What you need to know about data privacy in China

How different are Chinese attitudes to data privacy?

by Elliot Rhodes 27 August 2019

China is quickly becoming a superpower. Its might is demonstrated by its impressive military assets, persuasive diplomatic relations with neighboring Asian countries, and the financial aid granted to smaller states. It is clear that President Xi Jinping is so ambitious that he wants China’s power extended to the countries perceived to be allies of another superpower: the United States of America.

At the moment, China and the US are locked in a bitter trade war. The economic conflict has seen a rapid increase in tariffs and a “tit-for-tat” approach that prompted the US to ban telecommunication giant Huawei – one of China’s largest technology companies – from doing business in America.

The move to block Huawei has caused a damaging blow to the company’s image as the leading telecommunication provider in Asia and further afield. However, this also prompted Huawei, and other Chinese technology companies, to craft and adopt new systems and approaches to business.

Dominance in technology

Over the past 20 years, China has grown to dominate the manufacturing of technology products. Those who are critical of China’s influence in tech would describe the country as a hotbed of piracy. But China is also home to some of the biggest and most innovative tech companies that produce services and products on par with the Silicon Valley.

For instance, a 2018 report from Kleiner Perkins, a venture capital firm, identified at least five Chinese software companies that belonged to the world’s top 20 technology firms – Xiaomi, Baidu, Alibaba, Tencent, and China Mobile.

Kleiner Perkins also noted that Chinese software companies had actually doubled in size from 2009 to 2014. Apart from this, China is producing an estimated 100,000 software engineers every year. Considering the country’s aggressive growth, it is expected that tech companies in the US will remain critical of their Chinese counterparts, while emphasizing the privacy and security angle.

Data protection

In China’s own backyard, data privacy is a hot topic that requires a national conversation between its people and policymakers.

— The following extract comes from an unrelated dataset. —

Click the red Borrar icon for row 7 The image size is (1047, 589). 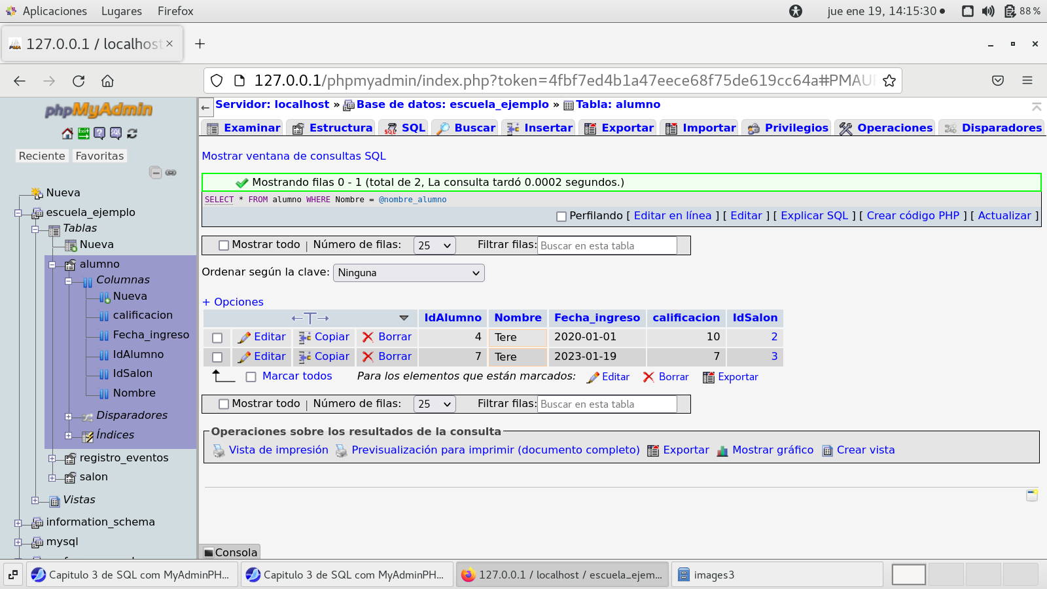[368, 357]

China has previously crafted a policy for data protection – however its end goal was protecting Chinese consumers from American tech companies that are sometimes accused of spying on the Chinese government and its people.

In May, China’s National Information Security Standardization Technical Committee (NISSTC) released Information Security Technology – Personal Information Security Specification (PI-Specification). This newly revised standard is now considered to be the de facto rulebook for handling personal data. The Chinese government said that the new PI-Specification would work in harmony with the country’s existing cyber security and consumer protection laws.

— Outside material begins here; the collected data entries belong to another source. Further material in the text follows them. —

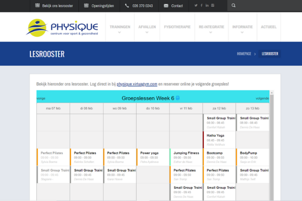Screen dimensions: 302x201
Task: Click the search magnifier icon
Action: click(233, 5)
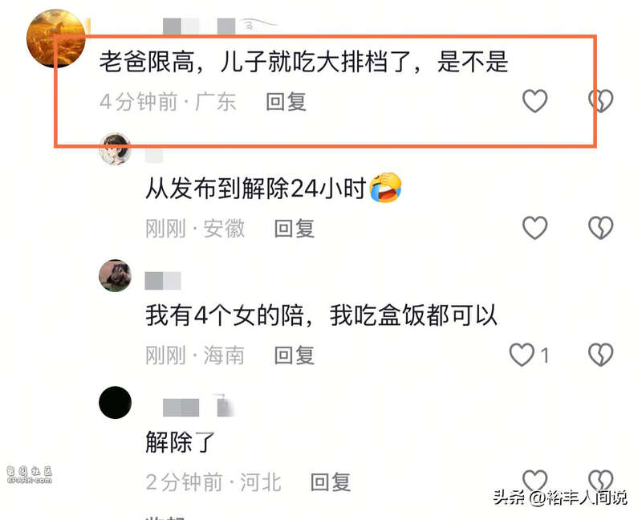Collapse replies using 收起 at bottom
Image resolution: width=642 pixels, height=520 pixels.
click(166, 517)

The new rules cover data transfer, data anonymization, access to personal information, requests to copy or delete personal information, data breach notifications, and role and function of data controllers, including the systems that involve the processing of personal information, details on explicit consent, assessments on the security impact of personal information, and other topics.

Apart from tech companies, the new standard also covers companies that deal with Chinese intellectual property.

A big change in 2019

Both the new data security law and the personal data protection law were on the lawmakers’ radar since 2018, and observers are expecting to see new rules announced in 2019. It is important to note that it was the academics who drafted China’s first laws on personal data protection — modeling those on the EU’s 1995 Data Protection Directive.

Policymakers should focus on the revisions that could be made in China’s data security laws. Changes are expected in the areas of cyber security, alongside a requirement for multiple-level protection systems. Regulators are also expected to demand an “inventory of processing activities” from businesses that deal with data.

Data protection models that work in other countries, especially in the EU, could still be applied to the same processing activities. Regulators must be able to quickly identify the safeguards as businesses operating in China also require consent from users. And finally, regulators are keen to demand tailored privacy and data protection policies from multinationals, that are translated into Chinese.